*** Source data ***

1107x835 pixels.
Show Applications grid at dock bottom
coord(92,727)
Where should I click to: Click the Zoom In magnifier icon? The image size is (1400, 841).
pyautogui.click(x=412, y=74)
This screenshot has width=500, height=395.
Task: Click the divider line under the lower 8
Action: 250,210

***

Aim of the task
Exact copies of every record above are required.

Your response
1107x835 pixels.
Show Applications grid at dock bottom
coord(92,727)
Where should I click to: Click the Zoom In magnifier icon? The image size is (1400, 841).
pyautogui.click(x=412, y=74)
This screenshot has width=500, height=395.
Task: Click the divider line under the lower 8
Action: 250,210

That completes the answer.